India’s government has also announced that it intends to cap the share of UPI transactions for any one service provider to 30% by the end of 2024, with the goal of reducing the dominance of Google Pay and PhonePe.[44] It remains unclear how such caps will be implemented, but it is almost certain that whatever mechanism is adopted would cause other harmful effects. Indeed, there is something slightly absurd about introducing a cap on participation in order to address the perverse consequences of caps on MDR.

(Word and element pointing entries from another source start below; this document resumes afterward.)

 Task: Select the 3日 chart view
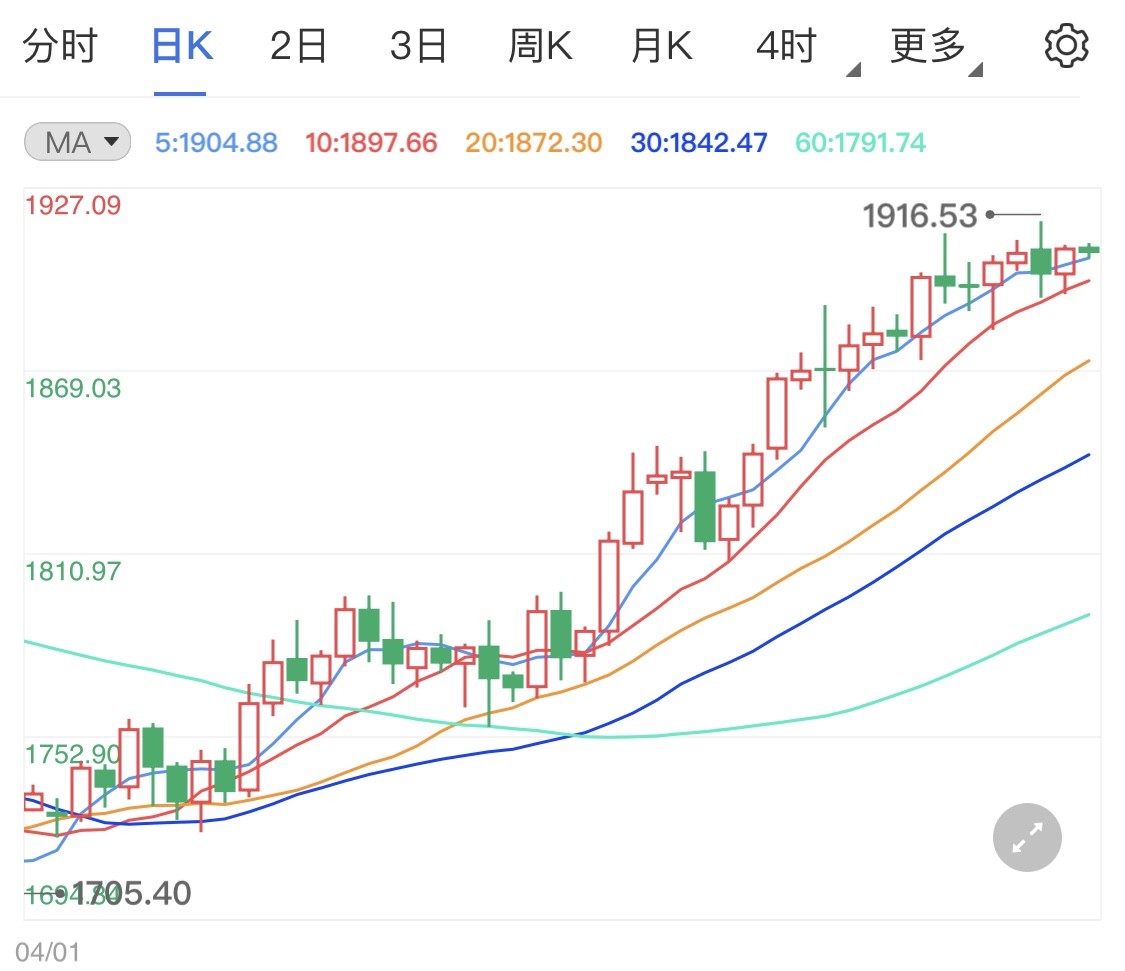pos(418,44)
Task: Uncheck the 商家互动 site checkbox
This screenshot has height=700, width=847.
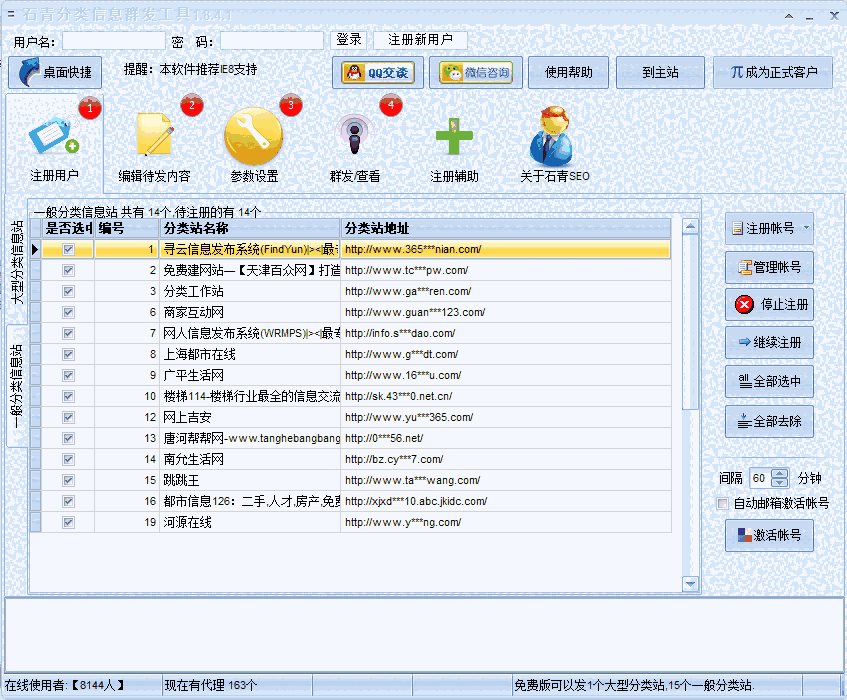Action: click(67, 312)
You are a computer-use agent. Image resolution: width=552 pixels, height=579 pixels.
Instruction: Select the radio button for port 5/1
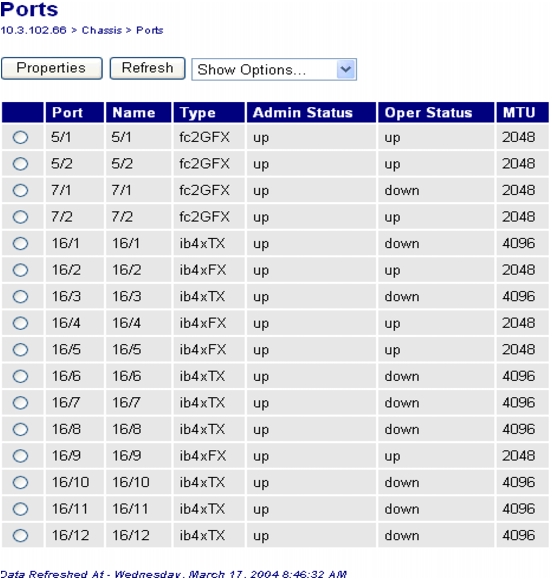coord(20,137)

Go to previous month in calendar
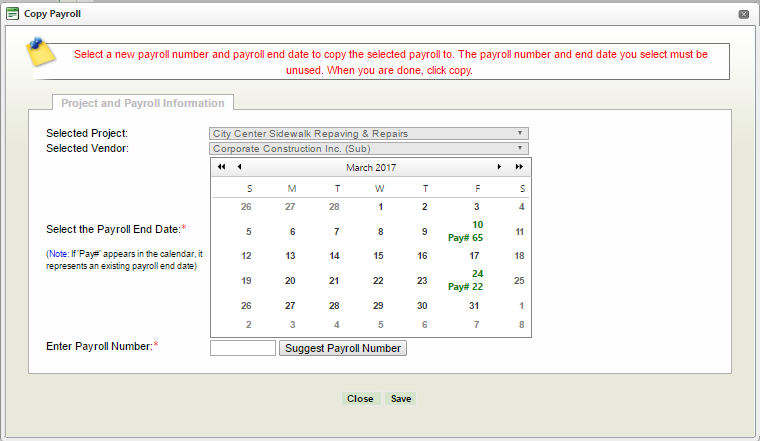[239, 167]
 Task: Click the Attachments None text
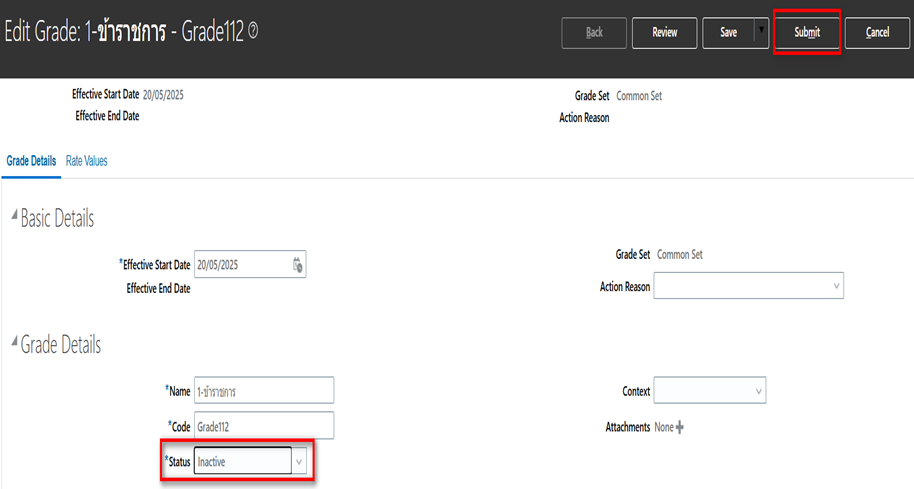coord(664,427)

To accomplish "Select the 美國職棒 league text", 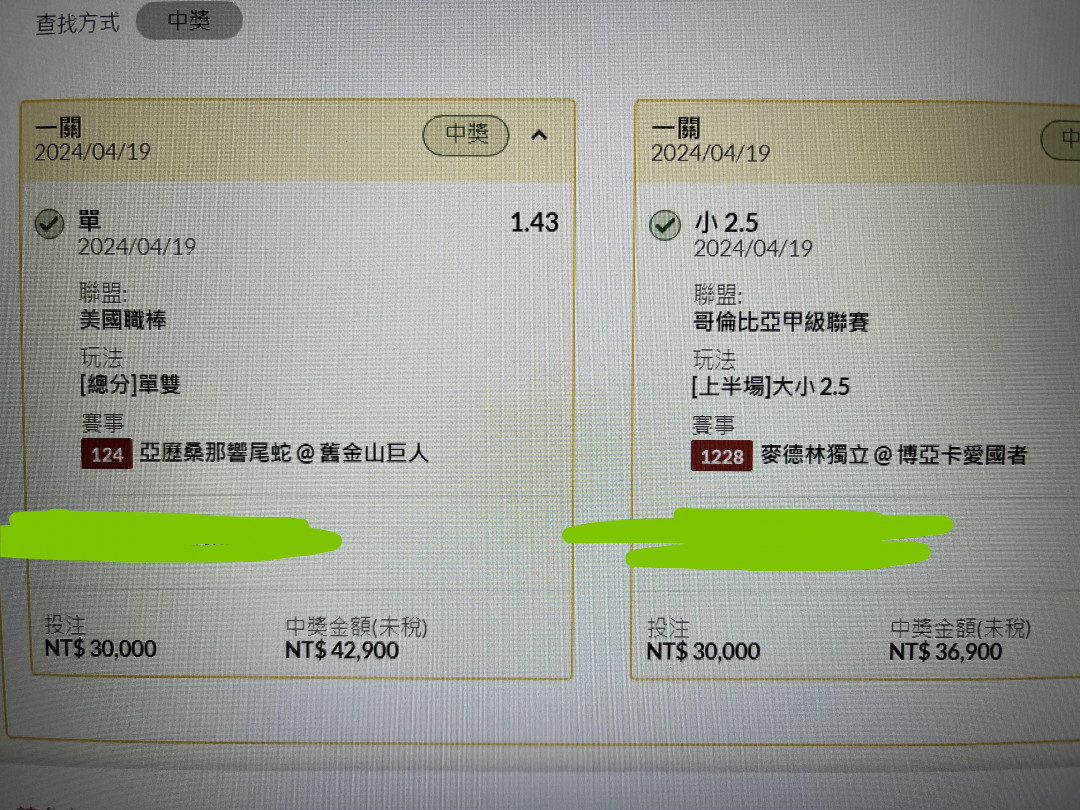I will pyautogui.click(x=123, y=320).
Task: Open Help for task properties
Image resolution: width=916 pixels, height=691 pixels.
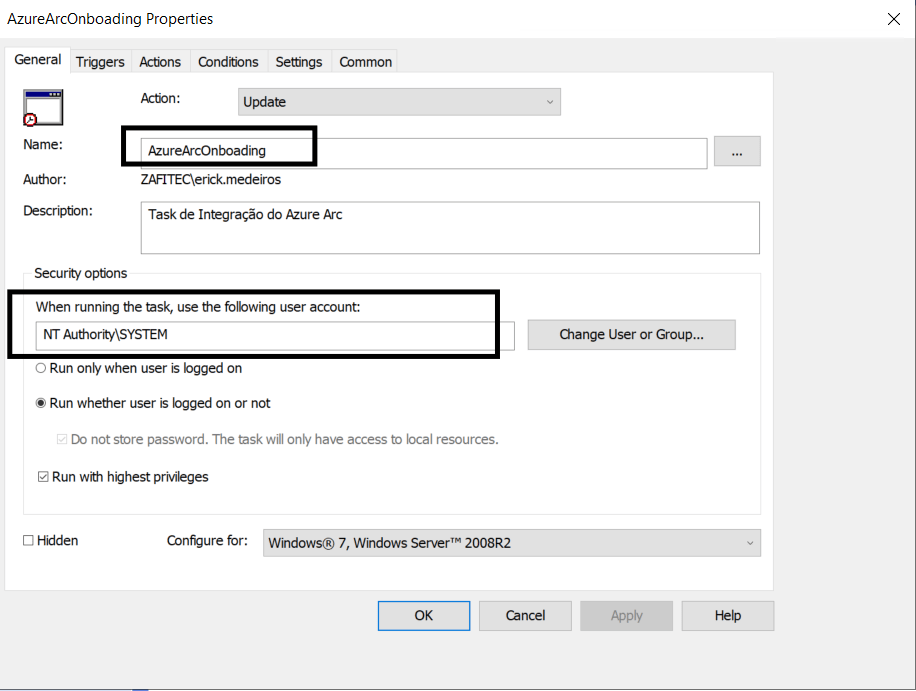Action: [x=728, y=615]
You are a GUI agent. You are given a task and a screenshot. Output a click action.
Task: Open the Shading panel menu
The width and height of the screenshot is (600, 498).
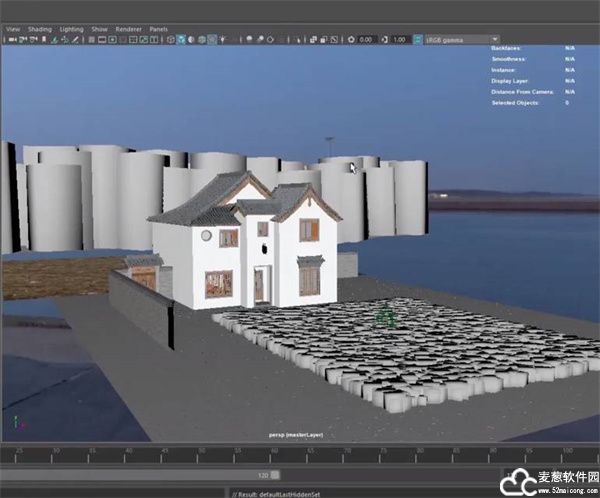(40, 29)
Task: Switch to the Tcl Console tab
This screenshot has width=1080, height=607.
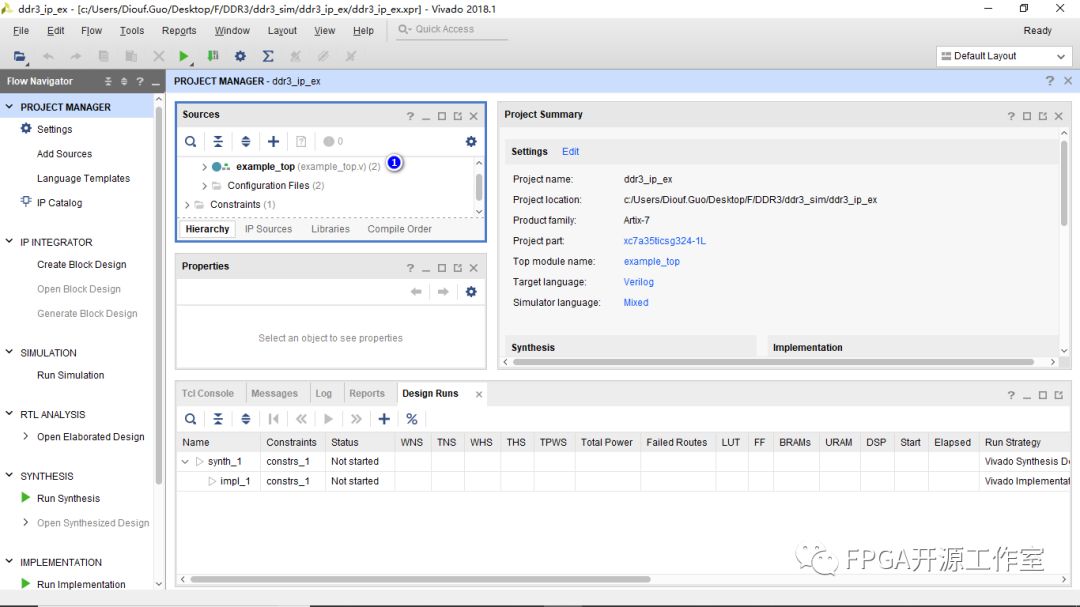Action: (x=208, y=394)
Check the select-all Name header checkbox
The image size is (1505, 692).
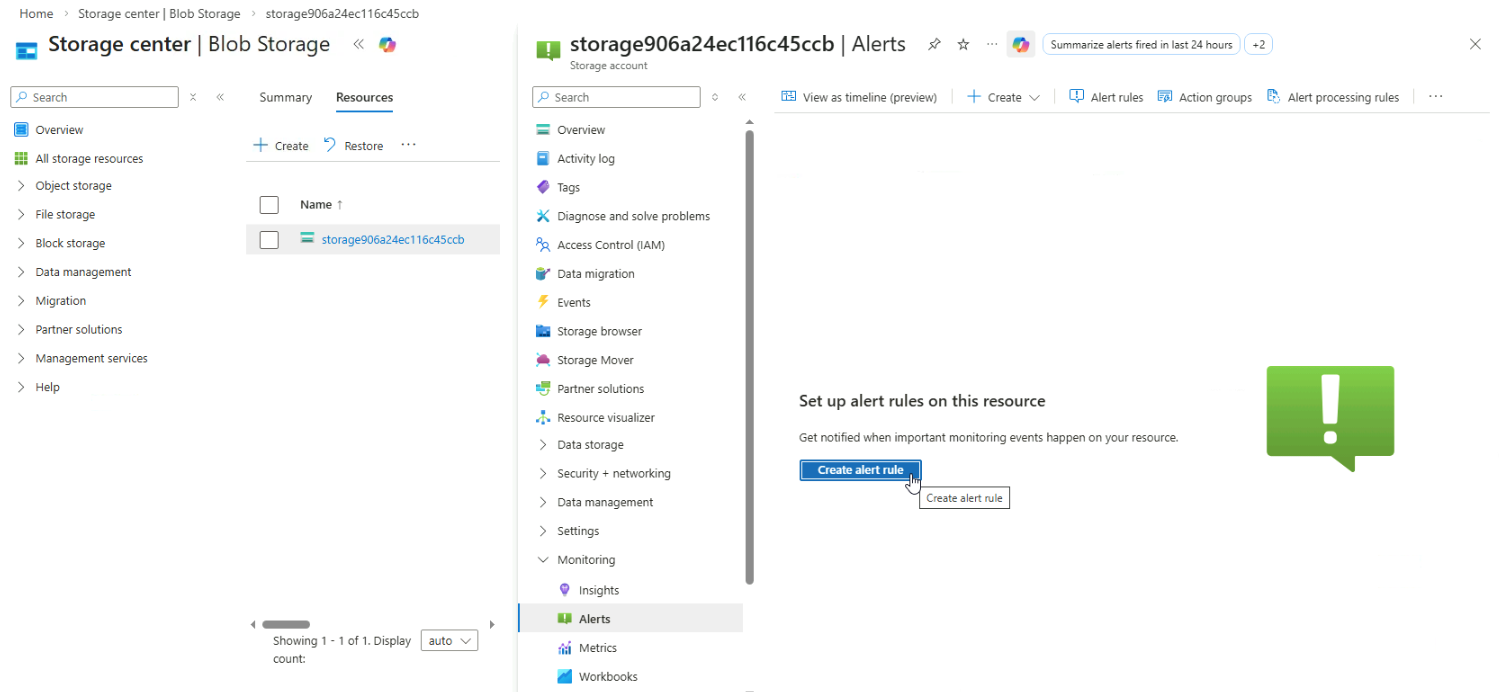pyautogui.click(x=269, y=205)
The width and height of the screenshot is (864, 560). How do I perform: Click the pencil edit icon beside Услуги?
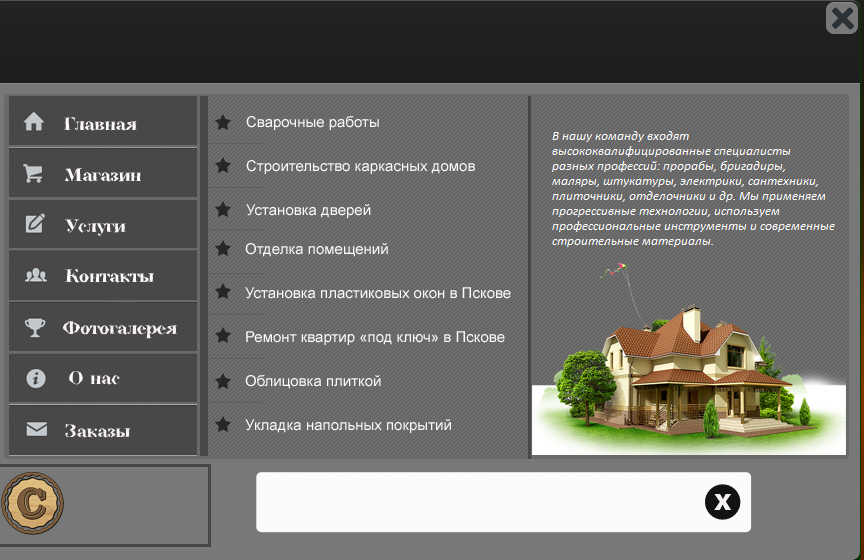click(34, 225)
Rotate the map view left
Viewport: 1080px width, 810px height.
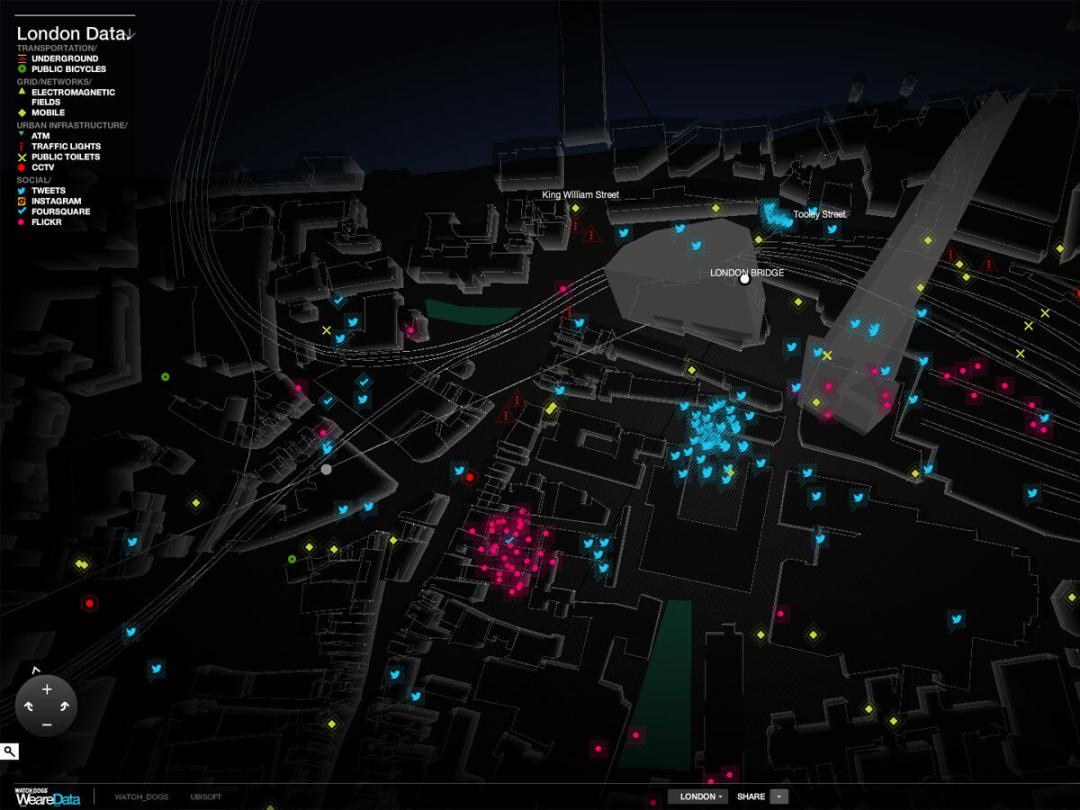pos(28,707)
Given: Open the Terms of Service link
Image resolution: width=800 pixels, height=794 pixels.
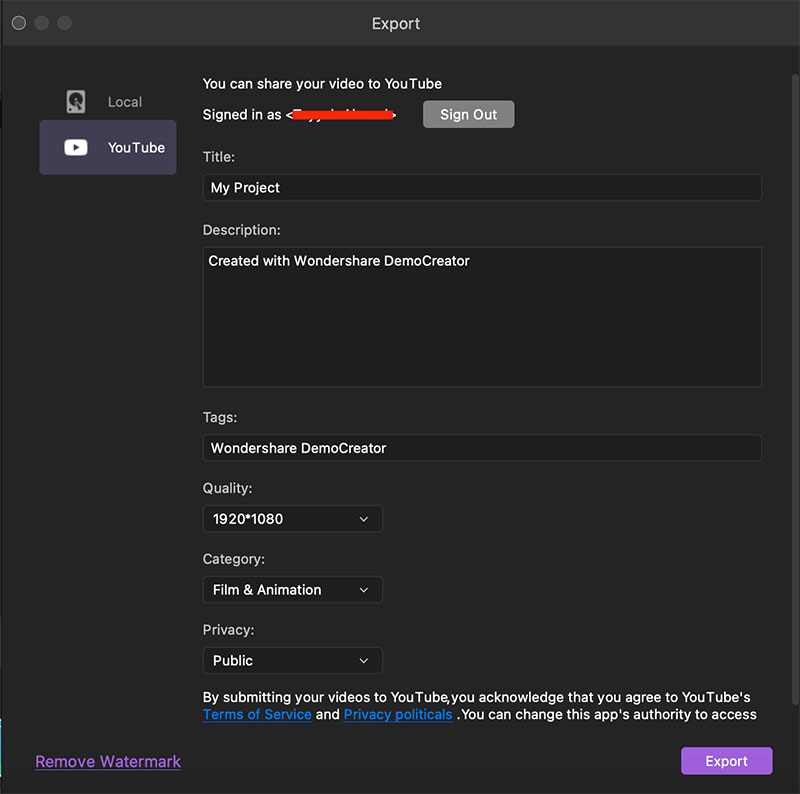Looking at the screenshot, I should 257,715.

Given that the MDR caps are the cause of Google Pay and PhonePe’s combined dominance, a far better solution would be to lift those caps. Indeed, based on the evidence adduced here, removing the MDR caps would likely unleash competition and innovation. Instead of being dominated by a few giant players, UPI would become what its visionaries intended: an inclusive platform that facilitates participation by a wide range of players. The platform could then further expand access to payments, enhance smaller merchants’ ability to compete, and improve financial inclusion.

B. Costa Rica

Costa Rica introduced price controls on payment cards in 2020. Legislative Decree No. 9831 authorized the Central Bank of Costa Rice (BCCR) to regulate fees charged by service providers on “the processing of transactions that use payment devices and the operation of the card system.”[45] The legislation’s stated objective was “to promote its efficiency and security, and guarantee the lowest possible cost for affiliates.” BCCR was tasked with issuing regulations that would ensure the rule is “in the public interest” and guarantee that fees charged to “affiliates” (i.e., merchants) are “the lowest possible … following international best practices.”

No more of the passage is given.